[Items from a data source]

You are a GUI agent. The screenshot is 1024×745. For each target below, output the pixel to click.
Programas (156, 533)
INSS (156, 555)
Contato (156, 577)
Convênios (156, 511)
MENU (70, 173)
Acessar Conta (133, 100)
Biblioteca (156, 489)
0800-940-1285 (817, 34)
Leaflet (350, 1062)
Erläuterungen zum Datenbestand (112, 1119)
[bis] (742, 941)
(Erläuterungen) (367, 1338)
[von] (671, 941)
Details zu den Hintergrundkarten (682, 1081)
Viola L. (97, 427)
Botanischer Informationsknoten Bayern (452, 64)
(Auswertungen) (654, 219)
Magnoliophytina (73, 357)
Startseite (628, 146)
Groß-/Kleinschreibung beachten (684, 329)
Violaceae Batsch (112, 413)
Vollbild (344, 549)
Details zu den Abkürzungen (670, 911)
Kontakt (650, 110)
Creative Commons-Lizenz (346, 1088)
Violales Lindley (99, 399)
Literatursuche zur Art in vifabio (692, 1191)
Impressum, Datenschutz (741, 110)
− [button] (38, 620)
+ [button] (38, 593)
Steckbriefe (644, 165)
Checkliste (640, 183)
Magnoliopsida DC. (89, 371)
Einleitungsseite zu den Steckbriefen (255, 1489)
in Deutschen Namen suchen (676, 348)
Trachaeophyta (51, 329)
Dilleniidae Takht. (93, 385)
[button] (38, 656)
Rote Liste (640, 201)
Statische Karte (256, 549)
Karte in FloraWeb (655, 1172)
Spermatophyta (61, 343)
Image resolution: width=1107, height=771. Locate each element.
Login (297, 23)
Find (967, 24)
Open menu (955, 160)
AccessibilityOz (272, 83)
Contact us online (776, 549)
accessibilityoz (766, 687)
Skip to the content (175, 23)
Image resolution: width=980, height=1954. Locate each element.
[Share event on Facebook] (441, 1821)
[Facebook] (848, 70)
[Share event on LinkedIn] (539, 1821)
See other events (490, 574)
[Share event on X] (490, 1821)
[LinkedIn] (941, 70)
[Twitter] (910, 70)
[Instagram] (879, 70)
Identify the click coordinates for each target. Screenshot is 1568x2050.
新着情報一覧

Task directions
Return, unchanged, the stretch of the records from the line containing "[button] (38, 656)" through the end of the records.

Answer
[button] (38, 656)
Rote Liste (640, 201)
Statische Karte (256, 549)
Karte in FloraWeb (655, 1172)
Spermatophyta (61, 343)
Image resolution: width=1107, height=771. Locate each element.
Login (297, 23)
Find (967, 24)
Open menu (955, 160)
AccessibilityOz (272, 83)
Contact us online (776, 549)
accessibilityoz (766, 687)
Skip to the content (175, 23)
Image resolution: width=980, height=1954. Locate each element.
[Share event on Facebook] (441, 1821)
[Facebook] (848, 70)
[Share event on LinkedIn] (539, 1821)
See other events (490, 574)
[Share event on X] (490, 1821)
[LinkedIn] (941, 70)
[Twitter] (910, 70)
[Instagram] (879, 70)
Identify the click coordinates for each target. Screenshot is 1568x2050.
新着情報一覧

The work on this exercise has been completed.